CSA June 19, 2013

Notes from the Farm

June is the season of the weeds.  As the days get longer and warmer, these resilient plants sprout and grow at amazing speeds.  Idyllic photos of farms show fields with row after row of crops delineated with a strip of black loamy soil.  There are probably beautiful children playing behind a white picket fence too.

Not our farm. We have weeds; and it’s not such a terrible thing.  Repeatedly working up the soil to kill weeds also messes with the soil structure.  Weeds help cool the earth, retain moisture, and protect precious topsoil where the nutrients live.  Weeds such as plantain, shepard’s purse and dandelion have medicinal qualities.  And many weeds, lamb’s quarters, dock leaves, pigweed and salsify to name a few, are tasty and rich in vitamins and nutrients.  We invite you to indulge in some of our weeds!

This Week’s CSA

This week’s share includes kale, spinach, lettuce mixlamb’s quarters, fresh garlic scapeschocolate mint, and lemon balm.

Usage Notes:

The large and beautiful spinach leaves continue to be perfect for cooking or making a wilted spinach salad.  The stem in spinach retains lots of water, so make sure to remove it before cooking so you don’t end up with soggy spinach.  After cooking, take time to drain excess liquid before adding to a dish.

Kale, at the beginning of the season, is still very tender, making it suitable raw in salads or used in a gently massaged kale salad.  Kale greens pair well with olive oil, parmesan cheese, garlic, potatoes, legumes, pasta, and eggs.  You will find more ideas on how to use kale on the website along with cooking ideas.

Lamb’s quarters are a wild annual green with dull green leaves that have toothed edges, while the garlic scapes look like a long green pencil that smells of garlic.  Basic information on lamb’s quarters and garlic scapes can be found on the website as well.

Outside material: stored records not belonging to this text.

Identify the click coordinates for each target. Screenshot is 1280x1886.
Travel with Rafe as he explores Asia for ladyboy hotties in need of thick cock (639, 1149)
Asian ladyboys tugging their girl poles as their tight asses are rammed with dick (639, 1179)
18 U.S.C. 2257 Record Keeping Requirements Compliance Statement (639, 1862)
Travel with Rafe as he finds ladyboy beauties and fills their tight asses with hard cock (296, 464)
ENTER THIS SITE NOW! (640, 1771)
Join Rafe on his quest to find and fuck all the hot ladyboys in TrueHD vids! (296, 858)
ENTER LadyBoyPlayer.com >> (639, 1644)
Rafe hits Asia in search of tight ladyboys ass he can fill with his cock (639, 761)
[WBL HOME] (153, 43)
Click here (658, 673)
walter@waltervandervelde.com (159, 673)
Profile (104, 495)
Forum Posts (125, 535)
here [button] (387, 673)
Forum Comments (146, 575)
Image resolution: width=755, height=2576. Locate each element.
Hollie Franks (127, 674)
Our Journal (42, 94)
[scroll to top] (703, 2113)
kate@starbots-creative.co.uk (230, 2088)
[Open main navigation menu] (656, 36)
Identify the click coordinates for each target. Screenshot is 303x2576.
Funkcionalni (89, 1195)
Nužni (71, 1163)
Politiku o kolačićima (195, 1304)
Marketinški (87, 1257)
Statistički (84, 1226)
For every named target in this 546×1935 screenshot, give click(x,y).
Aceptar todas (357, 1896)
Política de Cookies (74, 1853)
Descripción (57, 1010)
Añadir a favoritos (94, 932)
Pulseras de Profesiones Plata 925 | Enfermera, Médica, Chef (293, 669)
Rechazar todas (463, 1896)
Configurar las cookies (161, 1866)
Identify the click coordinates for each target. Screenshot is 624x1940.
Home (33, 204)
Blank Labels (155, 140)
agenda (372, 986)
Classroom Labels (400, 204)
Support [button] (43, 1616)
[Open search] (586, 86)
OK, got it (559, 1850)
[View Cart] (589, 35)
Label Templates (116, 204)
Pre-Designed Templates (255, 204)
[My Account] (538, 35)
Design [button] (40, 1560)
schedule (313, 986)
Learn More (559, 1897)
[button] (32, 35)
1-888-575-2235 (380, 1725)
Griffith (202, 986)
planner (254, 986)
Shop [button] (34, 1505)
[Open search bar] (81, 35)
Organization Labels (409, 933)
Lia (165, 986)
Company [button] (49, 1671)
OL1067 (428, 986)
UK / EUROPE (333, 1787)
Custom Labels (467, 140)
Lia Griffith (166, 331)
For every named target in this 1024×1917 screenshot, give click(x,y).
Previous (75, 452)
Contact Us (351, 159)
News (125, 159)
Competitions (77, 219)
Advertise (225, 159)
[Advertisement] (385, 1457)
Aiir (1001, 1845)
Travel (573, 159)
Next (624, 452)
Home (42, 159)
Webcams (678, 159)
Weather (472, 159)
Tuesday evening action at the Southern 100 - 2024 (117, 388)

Both members of the mint family, lemon balm and chocolate mint are each great for tea and desserts.  Lemon balm, with its crinkled, serrated leaves, is native to southern Europe and western Asia.  When crushed, the leaves have a fresh lemon scent that makes it perfect in marinades for fish and chicken.  It can also be used to flavor sugar cookies, compound butters, and cheesecakes.

Chocolate mint has dark green to purple leaves with the scent of an after dinner mint.  It is great in chocolate desserts, fruit salads, ice creams, and custard-based desserts.  Additional information on mint and lemon balm can be found on the website.  For a refreshing summer cocktail, here is an idea from Bon Appetit.  Using lemon balm as a search function on cooks.com, you will find several recipes for desserts using the fresh lemony herb.


Spinach Salad with Apples and Almonds

(serves 4)

Courtesy of Edward Espe Brown Tomato Blessings and Radish Teachings

1 large bunch of spinach, stemmed

1/2 cup almonds

1/2 teaspoon cumin seed

1/2 teaspoon coriander seed

juice of one fresh lime, about 1/4 cup

1 tablespoon honey

salt and freshly ground pepper

1 clove garlic, optional

1 good eating apple or your favorite fruit

1/4 cup olive oil

Stem spinach leaves.  Wash well and then spin dry.  Cut the largest leaves into halves or thirds.

Roast almonds for 7-8 minutes in a 350 degree oven.  Let cool and roughly chop almonds.

For the dressing, grind whole spices in a spice grinder.  In a small bowl, combine ground spices, honey, lime juice, salt and pepper.  Quarter the apple, remove the core, and slice into thin lengthwise pieces.  Toss slices with the dressing.

Put the spinach in a stainless steel or wooden bowl.  Heat the olive oil in a small pan until nearly smoking.  Pour over the spinach with one hand, while using tongs to toss the spinach with the other.  If the spinach in not sufficiently wilted, press clumps on it into the hot pan using the tongs.  Then toss the spinach with the apples and dressing.  Check for salt and pepper.  Garnish with toasted almonds.